Q: How do I log into HTRC Analytics with my institutional credentials?
Q: I have a pre-existing account within the old sign-in system. How do I get access to my data from that account in the new system?
Q: How do I create an HTRC account and/or login if my institution is not listed in the sign-in dropdown?
HTRC Code and Infrastructure
Q: Can I see the code used to make HTRC tools and services operate?
A: Yes. All of the HTRC services code modules are open source and are available from GitHub: https://github.com/htrc.
Q: Where can I learn more about HTRC Data Capsules development project?
A: More information can be found in the pubic version of the final report of the project as well: http://hdl.handle.net/2022/19277
Q: To whom can I direct technical questions?
A: Please email HTRC support: htrc-help@hathitrust.org.
Get in touch!
Q: Where do I go for more information?
A: If you have not found what you are looking for in our documentation, you might find the material posted to our Publications and Presentations page useful for further reading.
You might also consider attending a workshop. You can find information on future workshops on our calendar.
Or you can ask for further assistance on our mailing lists. See below for more information about signing up.
Q: How do I report issues or give feedback?

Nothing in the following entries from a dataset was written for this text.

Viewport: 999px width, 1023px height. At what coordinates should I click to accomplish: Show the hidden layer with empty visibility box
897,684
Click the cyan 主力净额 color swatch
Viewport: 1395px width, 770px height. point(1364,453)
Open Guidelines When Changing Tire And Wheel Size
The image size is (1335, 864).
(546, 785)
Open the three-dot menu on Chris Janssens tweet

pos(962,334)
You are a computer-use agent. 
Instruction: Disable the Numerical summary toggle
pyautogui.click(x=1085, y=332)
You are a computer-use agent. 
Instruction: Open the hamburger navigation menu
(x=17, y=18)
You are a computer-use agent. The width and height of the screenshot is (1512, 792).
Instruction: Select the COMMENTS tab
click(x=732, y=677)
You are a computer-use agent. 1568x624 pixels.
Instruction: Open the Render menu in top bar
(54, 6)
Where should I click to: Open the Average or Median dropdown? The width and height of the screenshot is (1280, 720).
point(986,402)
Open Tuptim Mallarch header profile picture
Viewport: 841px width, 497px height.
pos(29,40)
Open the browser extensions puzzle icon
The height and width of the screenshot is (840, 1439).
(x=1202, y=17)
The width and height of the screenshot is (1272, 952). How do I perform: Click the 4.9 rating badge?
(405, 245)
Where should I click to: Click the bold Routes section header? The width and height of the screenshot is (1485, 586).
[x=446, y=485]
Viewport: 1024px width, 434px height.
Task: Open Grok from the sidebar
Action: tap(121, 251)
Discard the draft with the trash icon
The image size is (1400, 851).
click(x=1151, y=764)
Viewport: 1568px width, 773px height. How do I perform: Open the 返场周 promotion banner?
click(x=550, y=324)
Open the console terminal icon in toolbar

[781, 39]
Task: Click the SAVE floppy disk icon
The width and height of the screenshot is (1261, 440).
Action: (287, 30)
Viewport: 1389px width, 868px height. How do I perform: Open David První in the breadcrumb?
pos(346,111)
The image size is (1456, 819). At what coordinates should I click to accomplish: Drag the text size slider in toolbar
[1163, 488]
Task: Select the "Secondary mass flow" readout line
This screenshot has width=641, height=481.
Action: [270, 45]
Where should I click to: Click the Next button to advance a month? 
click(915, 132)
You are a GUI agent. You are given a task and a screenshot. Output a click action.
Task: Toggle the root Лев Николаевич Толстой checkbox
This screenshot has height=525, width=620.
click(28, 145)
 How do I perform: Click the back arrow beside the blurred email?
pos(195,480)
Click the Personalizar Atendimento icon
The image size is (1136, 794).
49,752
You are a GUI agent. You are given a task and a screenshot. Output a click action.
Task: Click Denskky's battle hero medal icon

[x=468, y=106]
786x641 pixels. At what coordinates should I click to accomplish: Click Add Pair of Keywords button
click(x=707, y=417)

A: We welcome your feedback! You can send an email to HTRC Support at htrc-help@hathitrust.org. We track support requests in using JIRA, and you can log-in to see your requests and our responses here: https://jira.htrc.illinois.edu/servicedesk/customer.
Q: How do I ask questions or start discussions with other users?
A: Please join the HTRC User Group mailing list.
- Subscribe here: https://list.indiana.edu/sympa/info/htrc-usergroup-l
- For questions that you want to discuss with us privately, please write to htrc-help@hathitrust.org, a list subscribed by HTRC internal staff only.
- All users are subscribed to a listserv called HTRC-Announce when they create an HTRC Analytics account. Only approved senders can send mail through this list.